I think there are several reasons why this has developed. The first is the growing value of the “tween” dollar to retailers. When I worked in market research several years ago Tweens were an age group of intense interest in fueling growth in the retail industry. But because they do not have much money of their own, brands need to target them with cheaper items. This also accounts for the younger look and feel of most clothing lines today with their punchy colors, sparkles, short shorts and tight shirts. Another reason for this clothing is the fashion trend of layering shirts on top of one another. I assume at some point manufacturers realized that since people are layering clothes anyway, each piece does not have to be high quality. This has caused them to produce ever closer versions of spider webs for shirts. Finally, as the economy tanked over the last few years, the amount consumers were willing to spend tanked with it and so offering a much cheaper line of clothing has been a means of survival—a product that is cheap to make and will increase turnover during a time when selling has slowed down.
Does it Ever Make Frugal Sense to Purchase Disposable Clothing?
In the past few years I’ve made a point of not purchasing this type of clothing because I get very upset if my new clothes don’t make it through the next five years (at least!) with me. But I’ve given some thought to disposable clothing, and whether or not it is a good frugal choice in some cases. Aside from its questionable impact on the environment, there does appear to be some financial merit in making the choice to purchase this type of clothing. For example, if you are purchasing clothes for children who will grow out of them before the clothing calls it quits. If you are on the path to losing weight and need some transition clothes along the way, then this could be a great option for you as well. Or, if you do not have the money to purchase more quality clothing at this time, then you could certainly fill a wardrobe for a few seasons on the “cheap”. Perhaps you are just looking to update an old wardrobe with a few new punches of color; this type of clothing will allow you to do so cheaply and within the current trends.

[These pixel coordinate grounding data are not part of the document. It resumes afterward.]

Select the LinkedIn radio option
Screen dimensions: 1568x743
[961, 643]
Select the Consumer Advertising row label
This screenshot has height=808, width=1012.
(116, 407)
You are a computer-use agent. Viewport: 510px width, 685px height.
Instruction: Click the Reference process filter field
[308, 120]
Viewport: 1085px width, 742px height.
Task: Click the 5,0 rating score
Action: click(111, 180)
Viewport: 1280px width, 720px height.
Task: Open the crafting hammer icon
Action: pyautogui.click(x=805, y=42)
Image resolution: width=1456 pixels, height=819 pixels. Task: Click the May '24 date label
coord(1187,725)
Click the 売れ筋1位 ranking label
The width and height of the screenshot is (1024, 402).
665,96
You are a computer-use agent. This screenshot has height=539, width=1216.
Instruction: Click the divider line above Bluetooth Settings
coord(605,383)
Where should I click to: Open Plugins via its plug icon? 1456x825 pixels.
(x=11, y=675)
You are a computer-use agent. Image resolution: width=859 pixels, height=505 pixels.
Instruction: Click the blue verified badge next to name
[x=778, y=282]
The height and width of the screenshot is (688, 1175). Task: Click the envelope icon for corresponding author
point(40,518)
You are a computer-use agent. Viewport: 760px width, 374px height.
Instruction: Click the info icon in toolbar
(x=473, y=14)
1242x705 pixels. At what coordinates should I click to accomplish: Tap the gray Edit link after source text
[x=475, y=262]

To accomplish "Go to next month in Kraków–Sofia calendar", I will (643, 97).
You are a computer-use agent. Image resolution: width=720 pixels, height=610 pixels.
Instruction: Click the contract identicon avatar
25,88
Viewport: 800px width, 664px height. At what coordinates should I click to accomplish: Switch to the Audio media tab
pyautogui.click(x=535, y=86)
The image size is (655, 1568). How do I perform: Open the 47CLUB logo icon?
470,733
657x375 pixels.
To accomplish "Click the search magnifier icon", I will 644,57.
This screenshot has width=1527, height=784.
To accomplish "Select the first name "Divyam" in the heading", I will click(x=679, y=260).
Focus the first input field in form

Don’t get me wrong, I think it is always better to get at least mid-quality clothing that can see you through to your next stage in life. You can then donate the clothing once it no longer fits you, or pass it on. Also, by purchasing more quality clothing you are ensuring that this season next year you will need to spend less money, thus putting yourself in a sturdier financial position. But there are a few circumstances where it might make frugal sense to purchase disposable clothing and enjoy it…if only until the next time we change the clocks.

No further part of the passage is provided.